The Christie's sale busted the record held by Hanging Heart, by American artist Jeff Koons, which fetched $23.4m at Sotheby's in New York late last year.
The 1995 oil painting of a corpulent woman curled naked and sleeping on a sofa was touted ahead of time as the headliner for Christie's Post-War and Contemporary Art sales.
Christie's has raked in $348m for its spring sales, the auction house announced late on Tuesday, demonstrating for the second consecutive week, after robust impressionist sales at Sotheby's and Christie's last week, that the faltering US economy has not gutted the international art market.
Of 57 works on offer in Tuesday's contemporary art sale at Christie's, 95% sold.
US collectors
Seventy percent were snapped up by US collectors, 26% by Europeans and four by Asians, according to Britt Corvy, an organiser of Tuesday's sale.
Thirty-five percent of the artworks sold for more than their estimated price, and 11% for less, he said.

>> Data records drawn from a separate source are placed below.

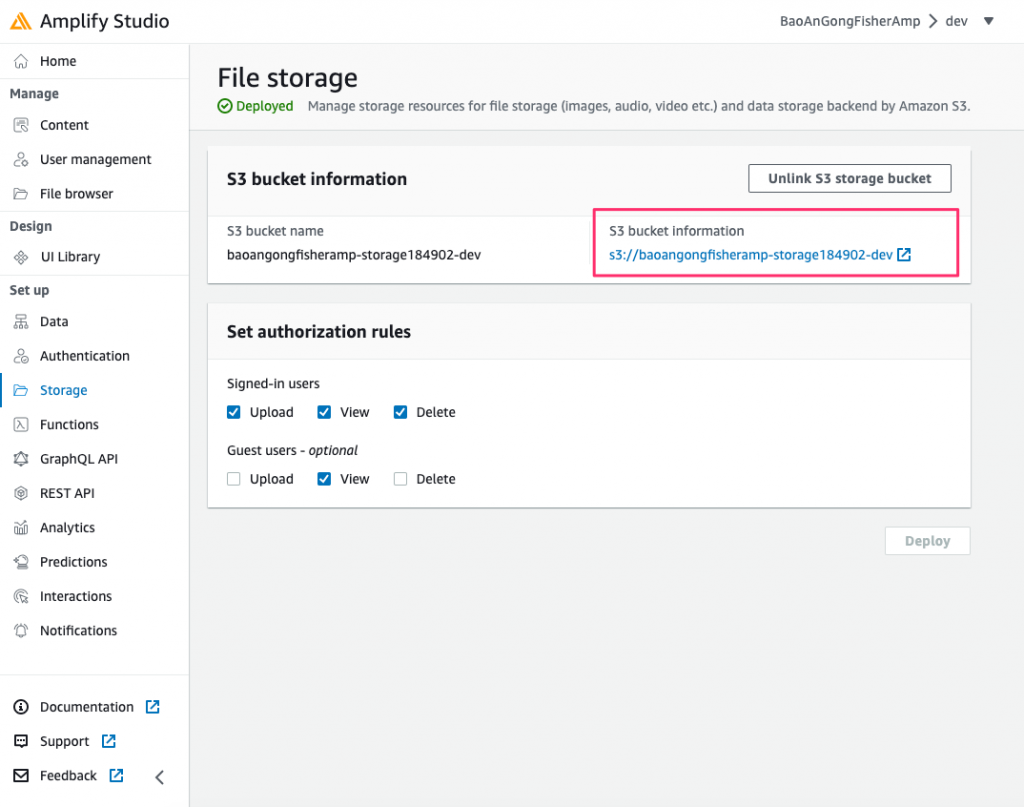This screenshot has width=1024, height=807.
Task: Open User management in the sidebar
Action: 95,160
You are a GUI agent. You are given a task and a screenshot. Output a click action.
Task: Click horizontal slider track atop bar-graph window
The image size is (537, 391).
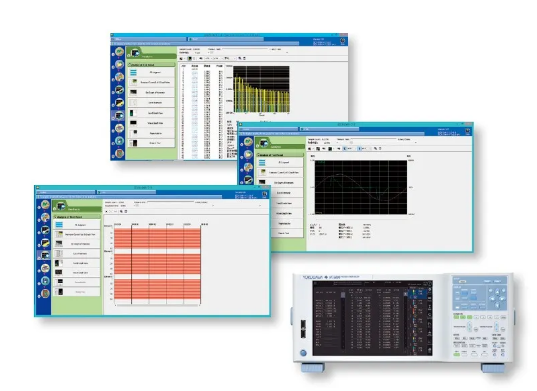tap(245, 49)
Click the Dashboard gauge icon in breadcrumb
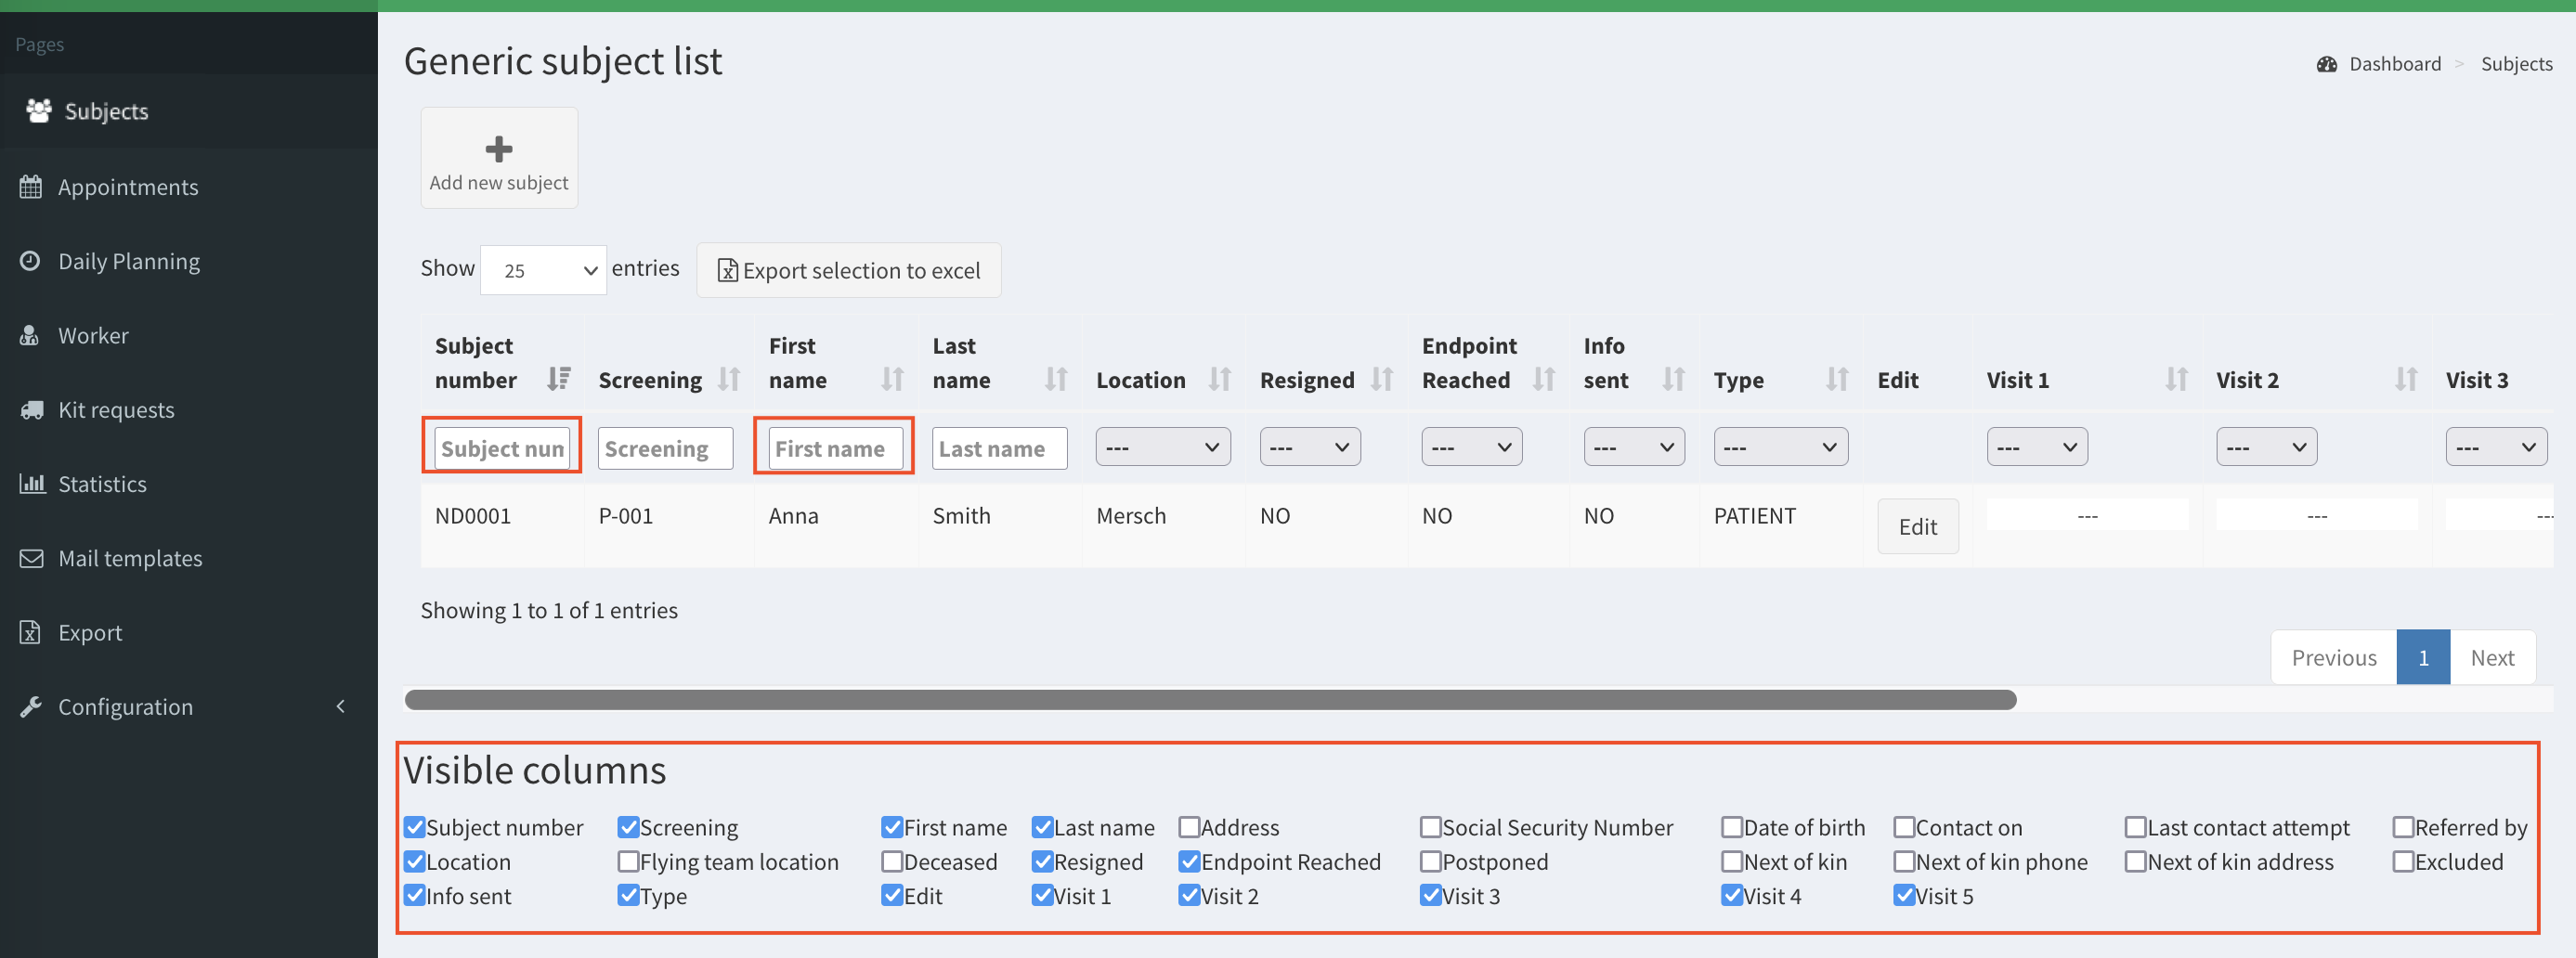Screen dimensions: 2576x958 2326,64
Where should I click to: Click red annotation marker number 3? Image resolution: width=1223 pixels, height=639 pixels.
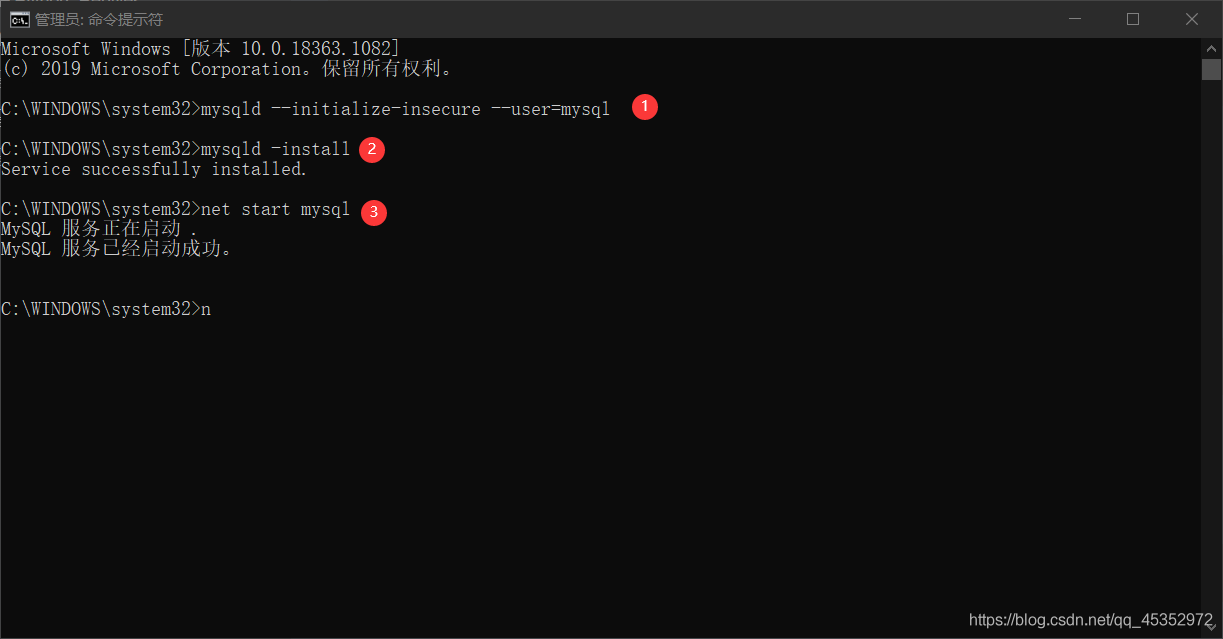pos(374,212)
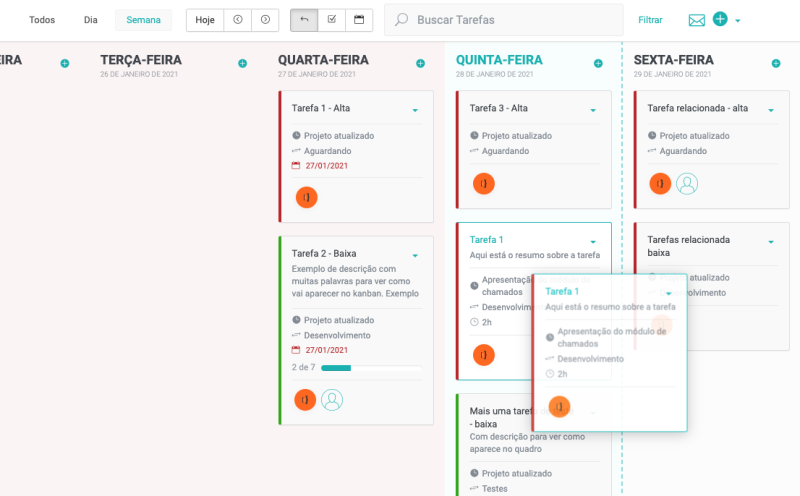The width and height of the screenshot is (800, 496).
Task: Click the Buscar Tarefas search field
Action: point(510,20)
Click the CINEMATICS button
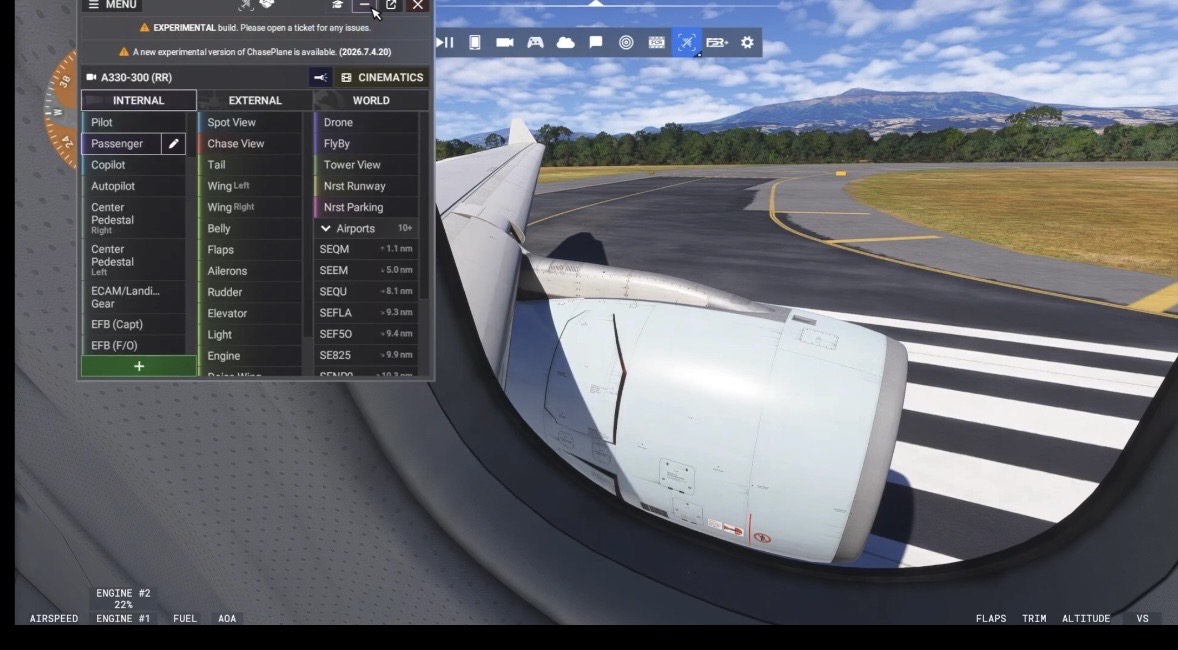 [x=382, y=77]
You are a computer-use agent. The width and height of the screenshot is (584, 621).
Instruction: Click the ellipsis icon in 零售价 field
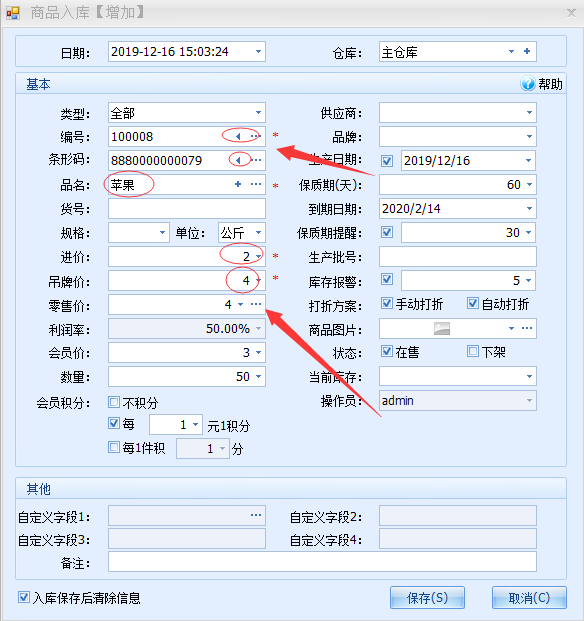[x=256, y=304]
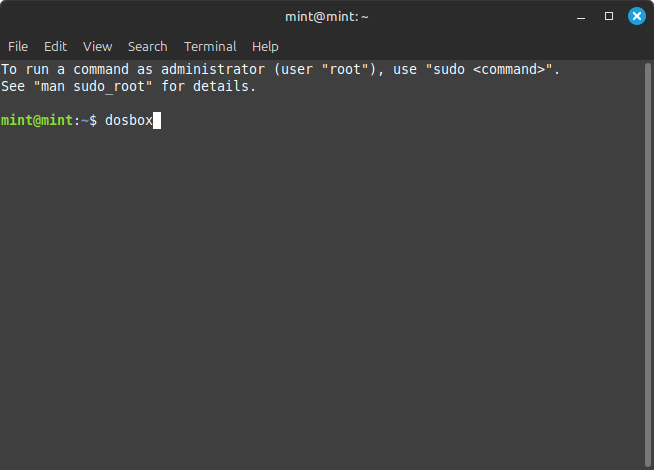This screenshot has height=470, width=654.
Task: Open the View menu
Action: [x=97, y=46]
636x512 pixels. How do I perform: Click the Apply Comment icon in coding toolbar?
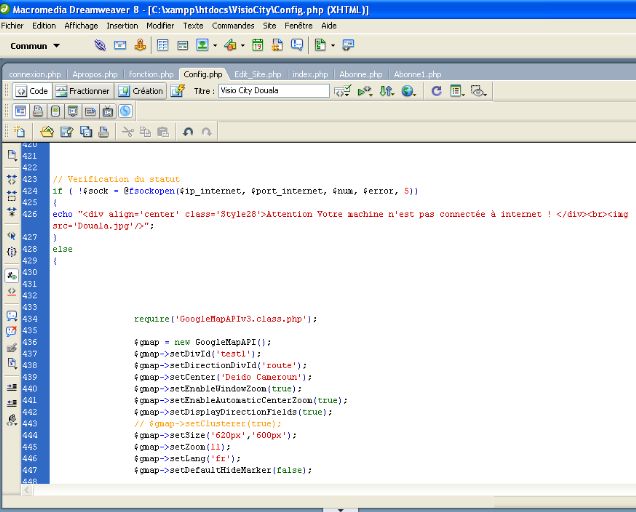[12, 316]
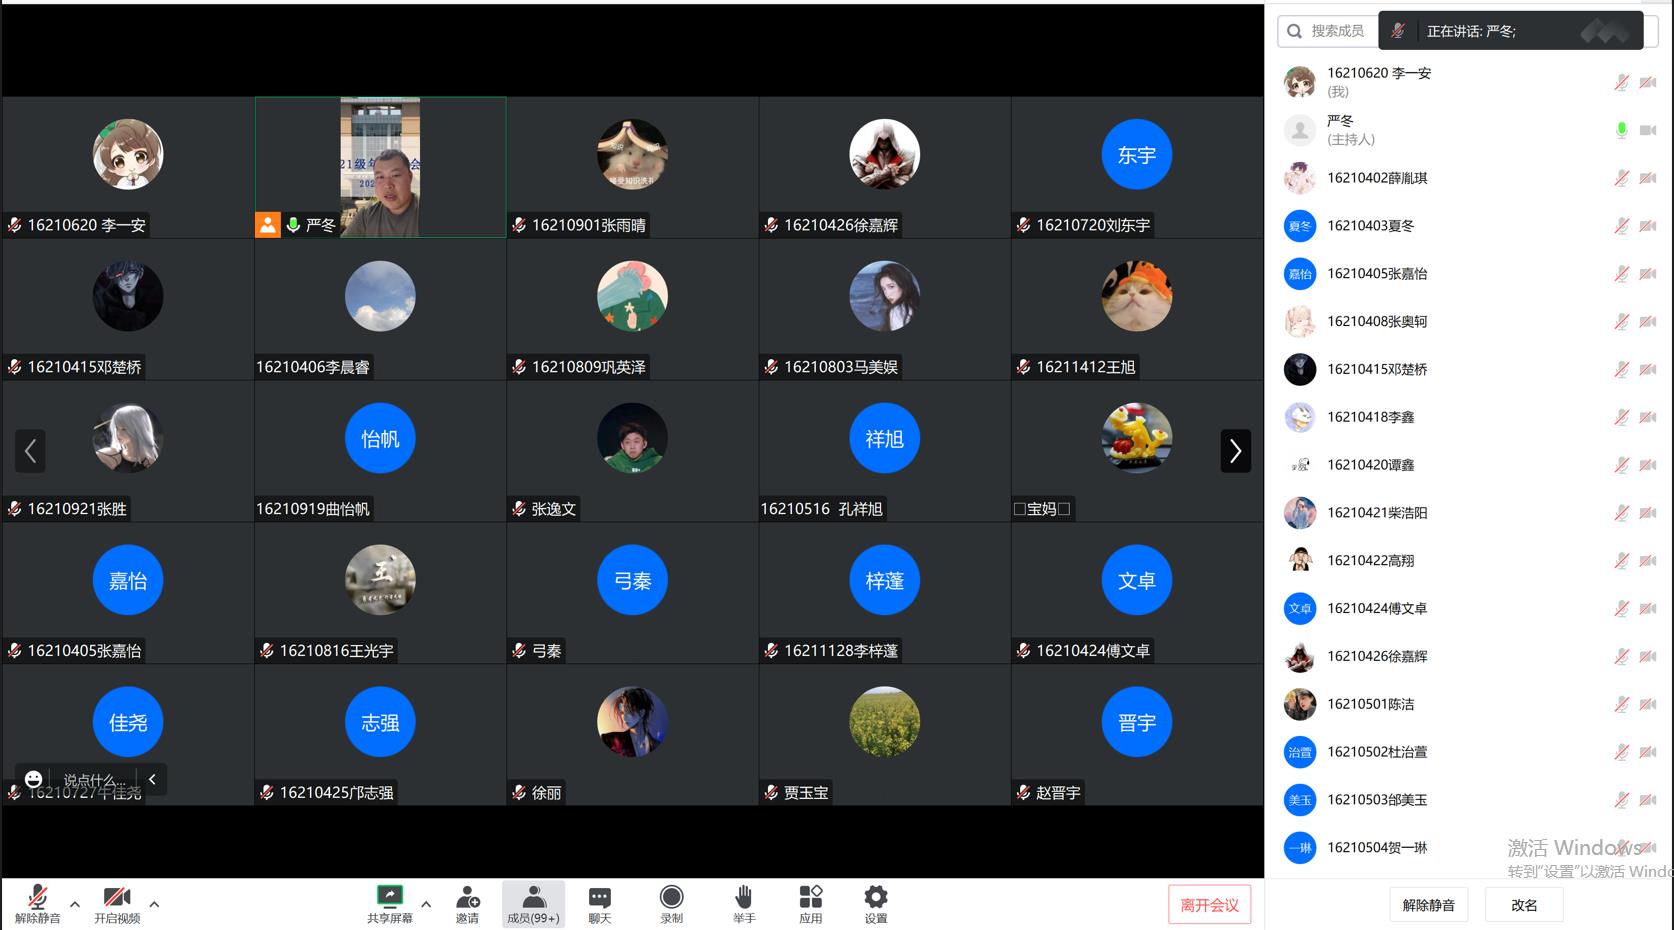Expand video options arrow beside camera
This screenshot has height=930, width=1674.
tap(154, 904)
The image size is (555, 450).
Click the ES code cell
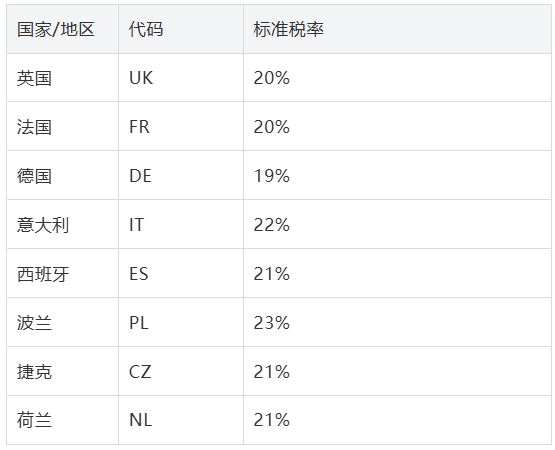click(x=181, y=274)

A 1952 Mark Rothko painting sold for more than $50m to an anonymous buyer, to applause in the auction hall.
Several works by Andy Warhol sold well, notably Double Marlon (1966), a silkscreened double image of actor Marlon Brando on a motorcycle that fetched over $32m.
But among the disappointments, Francis Bacon's Three Studies for Self Portrait, estimated to fetch $25m to $35m, sold for $28m, commission included.
Christie's called Benefits Supervisor Sleeping the most important Lucian Freud to come to market, and art experts had expected the painting to fetch up to $33.5m at Tuesday's sale.
First nude pin-up
Its subject, Sue Tilley, has been interviewed extensively in the US and British media, telling how she was paid just $40 to pose for the painter but immensely enjoyed the experience.
Tilley, nicknamed "Big Sue", joked she was the first nude pin-up to grace the front page of the Financial Times newspaper, which carried a photograph of the painting last month.
"I can't quite believe it, to be honest," she told the BBC.
Tilley, who now manages a job centre in London, said she was introduced to Freud by a friend and became his muse, often going for lunch with the artist before posing.
Freud, the 85-year-old grandson of pioneering psychoanalyst Sigmund Freud, was born in Berlin but his family fled Germany as the Nazis rose to power and he became a British citizen.
He has said: "I paint people, not because of what they are like, not exactly in spite of what they are like, but how they happen to be."